Mobile presents marketers with an "always on" touchpoint with customers and prospects, giving marketers potential 24/7 access to them, the ability to monitor what they do and where they are, and so on. Now of course being an "always on" channel is both a blessing and a curse. Because the smartphone is used all day long for a variety of reasons, users are understandably hypersensitive with regard to uninvited or unwanted intrusions.

Big Data—"Yeah, yeah. Enough about Big Data, already," you're probably saying. At this point, I think it's safe to say we're all familiar with this über-meme on a high level. What it means for marketers, however, is another story. Try asking most marketers what benefit Big Data will have for their organizations and their heads will probably start to spin. The trouble with explaining the benefits of Big Data is that Big Data is the activity of analyzing and deriving insight from the mountains of unstructured data that are accumulating within and across today's enterprise firm, on servers and in stacks, on PCs, in spreadsheets, on the Web and in the Cloud. Fact is, Big Data can tell us anything, or nothing—you just won't know until you gotten down into the weeds and done the dirty work.

 In a great recent post by Sandro Catanzaro titled "Taming the Wild West: 7 Trends Uncovered With Big Data," the author identifies seven super-practical and highly impactful insights firms have gleaned with Big Data. Among the discoveries that Catanzaro highlights are a retailer who realizes that consumers browse higher-end lines before purchasing one tier down. Another was a discovery by a credit card company that consumers in urban areas viewing an ad for a new credit card on Tuesday are more likely to sign up on Sunday night.

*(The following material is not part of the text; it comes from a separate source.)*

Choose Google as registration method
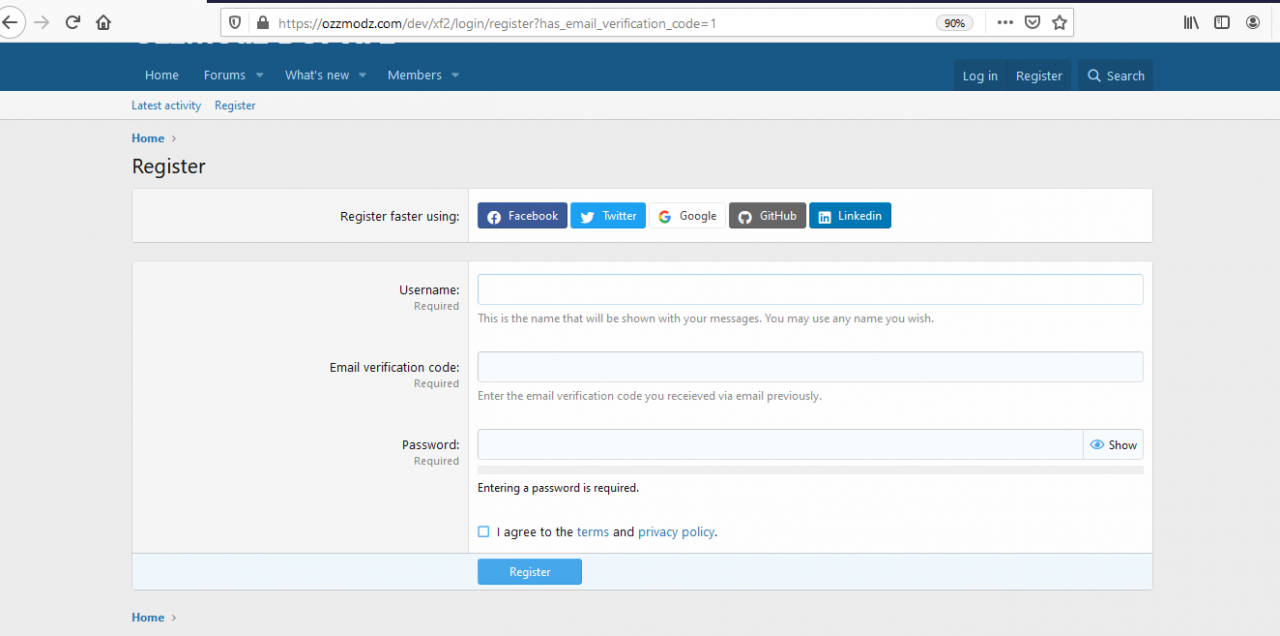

Catanzaro gives us seven real-world examples uncovered using the latest tools. These are just seven examples—the potential list is truly endless.

Beyond a sum of its parts, SoMoBiDa refers to the confluence of these three great forces and the immense power this combination unleashes for marketers. Standing alone, any one of these trends signals a momentous shift in the way we do business. When they're combined together they can become truly transformative.

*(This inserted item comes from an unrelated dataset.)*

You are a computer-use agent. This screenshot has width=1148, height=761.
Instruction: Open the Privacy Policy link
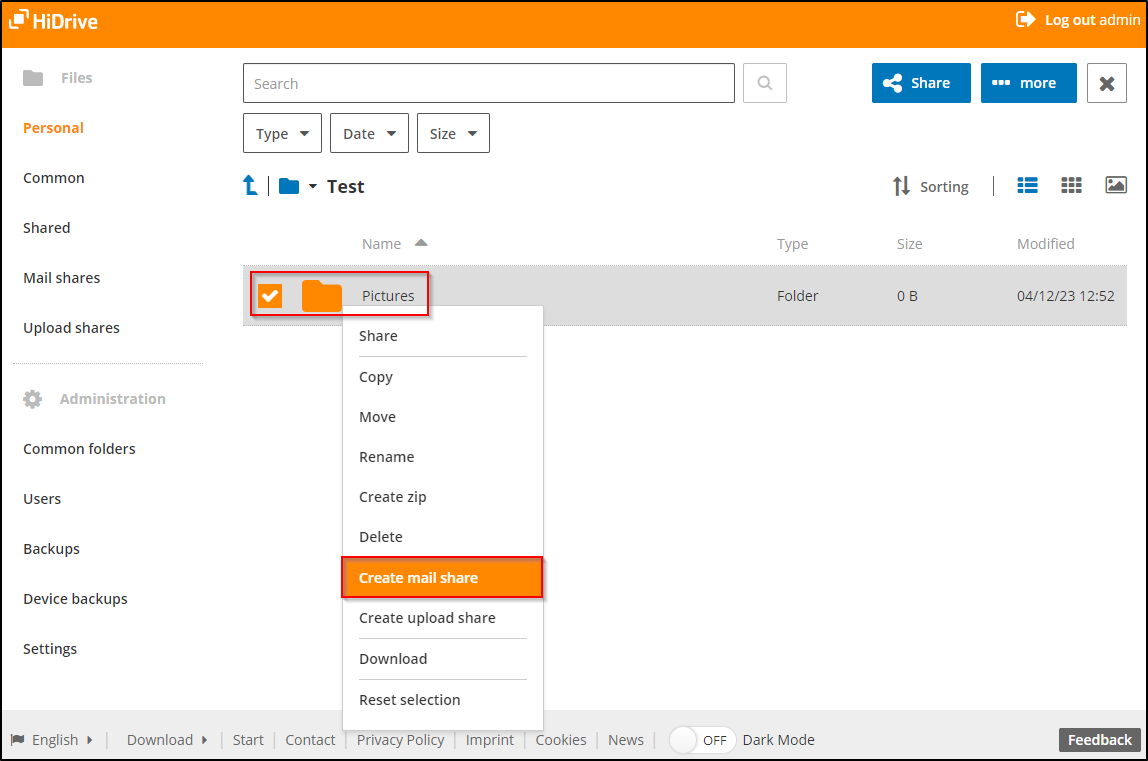tap(400, 740)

Let's look at an example in which a potential customer walks into a retail location and looks at some merchandise. While doing so, let's say he or she scans a QR Code above the device and learns more about the product using an in-store app. Because it is the first week of the month, using Big Data the marketer knows that this is when most big-ticket purchases are made, right after payday for most consumers. As a result, a special time-sensitive offer pops up in the in-store app asking the user to share the offer with his/her network. The customer then tweets about the product.

Using a Social CRM tool, the firm is able match the social engagement to the CRM database, which has been beefed with Big Data custom attribution modeling leveraging past purchase info combined demographic and psychographic data to identify this Twitter user as a repeat customer with a high lifetime value, who usually buys online from someone a couple days after an in-store visit. Using location services, the firm is able to discern at which location the customer is shopping. To help close the deal, the in-store sales staff is immediately sent over to assist the prospect, armed with complete customer order history and personal information on a tablet. Pretty awesome, huh?

Now of course this is just one example for one type of business. Nor am I claiming to have all the answers now—it's way too early in the game and no one does yet. But just think for a moment of the power that marketers will have in their hands if they do SoMoBiDa right and incorporate it into their business model? If you project several years in the future, companies that get it right will be the ones that succeed. Those that don't … well, they probably won't be around.

Okay, looks like over my word count limit again and I'm out of space for this post. Got any observations or SoMoBiDa ideas for your company or products? If so, I'd love to hear about them in your comments.